Open mwerezak opened 8 months ago
I have no idea where to even start looking for the cause of this. Any insight would be appreciated.
It seems related to creating a lot of timeouts using curio.timeout_after()
This appears to be the code in my application that triggers it:
async with self._condition:
while not self._bus_available():
try:
async with curio.timeout_after(self.wait_interval):
await self._condition.wait()
except curio.TaskTimeout:
_log.debug(f"{client}: wait.")
await client.send_message(WAIT_MSG)
I'm trying to wait for a condition but I also want to send regular messages back to the client so they know the connection isn't timed out
What version of curio? What version of Python? What operating system? Is the bug predictably reproducible or is it random?
Hi, sorry for forgetting to include that information.

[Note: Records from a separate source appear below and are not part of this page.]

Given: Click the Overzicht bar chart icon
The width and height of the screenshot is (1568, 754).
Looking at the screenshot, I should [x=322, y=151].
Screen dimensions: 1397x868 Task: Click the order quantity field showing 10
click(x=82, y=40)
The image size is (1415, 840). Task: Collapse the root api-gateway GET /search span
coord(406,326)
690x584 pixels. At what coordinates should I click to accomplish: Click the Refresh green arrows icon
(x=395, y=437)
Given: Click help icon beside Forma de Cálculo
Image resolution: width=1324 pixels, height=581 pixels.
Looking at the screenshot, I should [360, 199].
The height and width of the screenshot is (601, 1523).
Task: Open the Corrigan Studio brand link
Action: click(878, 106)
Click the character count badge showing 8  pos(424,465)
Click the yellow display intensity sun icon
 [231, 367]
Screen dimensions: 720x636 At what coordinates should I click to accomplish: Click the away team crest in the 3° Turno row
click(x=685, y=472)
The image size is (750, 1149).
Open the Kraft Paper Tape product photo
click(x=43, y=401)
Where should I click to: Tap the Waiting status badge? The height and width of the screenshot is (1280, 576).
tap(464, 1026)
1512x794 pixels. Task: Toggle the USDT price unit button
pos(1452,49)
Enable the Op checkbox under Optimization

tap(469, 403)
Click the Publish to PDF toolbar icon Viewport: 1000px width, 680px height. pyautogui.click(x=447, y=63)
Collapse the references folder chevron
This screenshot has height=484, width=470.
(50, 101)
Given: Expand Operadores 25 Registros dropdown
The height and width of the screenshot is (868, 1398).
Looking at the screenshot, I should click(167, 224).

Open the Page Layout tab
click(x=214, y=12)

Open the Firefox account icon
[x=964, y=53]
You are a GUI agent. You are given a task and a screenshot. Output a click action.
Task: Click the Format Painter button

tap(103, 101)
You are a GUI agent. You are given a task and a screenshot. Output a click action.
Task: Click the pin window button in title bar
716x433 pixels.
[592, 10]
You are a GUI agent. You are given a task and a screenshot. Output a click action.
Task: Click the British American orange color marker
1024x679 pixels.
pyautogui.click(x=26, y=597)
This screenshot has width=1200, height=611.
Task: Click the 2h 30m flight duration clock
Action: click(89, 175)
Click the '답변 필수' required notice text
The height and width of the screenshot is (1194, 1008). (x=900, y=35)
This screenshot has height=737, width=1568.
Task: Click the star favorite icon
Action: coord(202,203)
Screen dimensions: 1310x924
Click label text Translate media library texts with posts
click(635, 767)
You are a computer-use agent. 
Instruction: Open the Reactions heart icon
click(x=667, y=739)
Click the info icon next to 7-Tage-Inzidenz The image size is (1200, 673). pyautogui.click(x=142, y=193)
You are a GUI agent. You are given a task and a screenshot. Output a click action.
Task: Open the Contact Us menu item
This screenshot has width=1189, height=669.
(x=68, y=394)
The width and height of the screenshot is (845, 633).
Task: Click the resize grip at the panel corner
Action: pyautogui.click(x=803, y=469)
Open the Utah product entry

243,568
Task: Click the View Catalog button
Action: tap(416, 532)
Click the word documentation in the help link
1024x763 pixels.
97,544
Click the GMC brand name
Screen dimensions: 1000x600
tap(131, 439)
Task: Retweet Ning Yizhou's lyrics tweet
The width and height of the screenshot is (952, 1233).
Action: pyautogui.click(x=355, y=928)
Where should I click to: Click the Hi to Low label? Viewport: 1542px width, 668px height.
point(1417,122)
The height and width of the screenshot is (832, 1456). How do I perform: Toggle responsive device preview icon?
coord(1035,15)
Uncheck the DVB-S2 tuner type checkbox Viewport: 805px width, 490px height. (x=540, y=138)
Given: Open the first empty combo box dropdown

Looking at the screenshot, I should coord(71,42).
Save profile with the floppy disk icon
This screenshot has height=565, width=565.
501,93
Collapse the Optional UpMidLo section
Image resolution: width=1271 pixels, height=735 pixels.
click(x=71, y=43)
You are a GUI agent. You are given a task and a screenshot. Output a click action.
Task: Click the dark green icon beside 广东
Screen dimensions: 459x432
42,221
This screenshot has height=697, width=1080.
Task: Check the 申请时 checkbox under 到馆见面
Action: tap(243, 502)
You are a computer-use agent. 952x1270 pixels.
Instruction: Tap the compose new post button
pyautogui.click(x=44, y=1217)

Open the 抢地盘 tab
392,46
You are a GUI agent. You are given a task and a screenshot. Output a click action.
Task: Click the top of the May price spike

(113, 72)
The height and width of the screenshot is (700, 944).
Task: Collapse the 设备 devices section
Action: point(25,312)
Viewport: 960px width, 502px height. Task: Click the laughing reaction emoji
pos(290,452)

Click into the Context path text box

curio version 1.6 Python version 3.11.5
From memory the bug was pretty predictable but depended on workload... that snippet above was being hit ~10-100/second, with the timeout value being about 5 seconds IIRC... I guess that means several hundred timeouts active at once. Under lesser loads the bug did not manifest, but I don't recall the exact number.
We implemented a workaround by frequently polling (and checking the timeout manually using time()
) instead of blocking on a condition variable. In retrospect maybe a MPSC setup using a Queue might have been a better solution than either of these.
Got this exception from inside curio/sched.py
Not sure yet as to the cause.
ntasks
is 1, butself._queue
is empty.